Lib Dems would ban caged hens and introduce National Food Strategy

The Liberal Democrats would outlaw the use of cages in egg production, according to its manifesto, published yesterday.

The party would also introduce a National Food Strategy to promote the production and consumption of healthy, sustainable and affordable food.

The manifesto takes a markedly different approach to Brexit adopted by the Conservative Government, promising that Tim Farron’s party would hold hold a further public vote on Brexit, including an option to remain in the EU.

The document stresses the Lib Dems’ desire to maintain membership of the Single Market and the principles, at least, of free movement of labour in any Brexit deal.

It says: “The vote to leave the EU puts farming and agricultural businesses in huge danger, threatening both cuts to the support which underpin farmers’ livelihoods and ability to manage the countryside, and also tariffs on exports. For agricultural products outside the EU, tariffs average 22.3% – putting Britain’s £18 billion of food exports in danger.

“Our system must support farmers, ensure food production, and protect the environment.”

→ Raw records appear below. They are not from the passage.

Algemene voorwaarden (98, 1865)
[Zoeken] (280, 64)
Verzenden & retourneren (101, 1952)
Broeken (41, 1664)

Key food and farming pledges include:

  • Introduce a National Food Strategy to promote the production and consumption of healthy, sustainable and affordable food
  • Increase the powers of the Groceries Code Adjudicator and extend its remit to include businesses further up the supply chain, helping to ensure that farmers receive a fair price
  • Continue to improve standards of animal health and welfare in agriculture by updating farm animal welfare codes and promoting the responsible stewardship of antibiotic drugs
  • Ensure that future trade deals require high safety, environmental and animal welfare standards for food imports, including clear and unambiguous country of origin labelling for meat and dairy products.
  • Develop safe, effective, humane, and evidence-based ways of controlling bovine TB, including by investing to produce workable vaccines.
  • Continue our long campaign to reform agricultural subsidies – making sure British farming remains competitive and doesn’t lose out in the event of Britain leaving the EU, rebalancing away from direct subsidy and refocusing support towards the public goods that come from effective land management including countryside protection, flood prevention, food production, and climate change mitigation
  • Encourage new and younger entrants to farming by championing different forms of ownership including longer tenancies, share farming, and community ownership.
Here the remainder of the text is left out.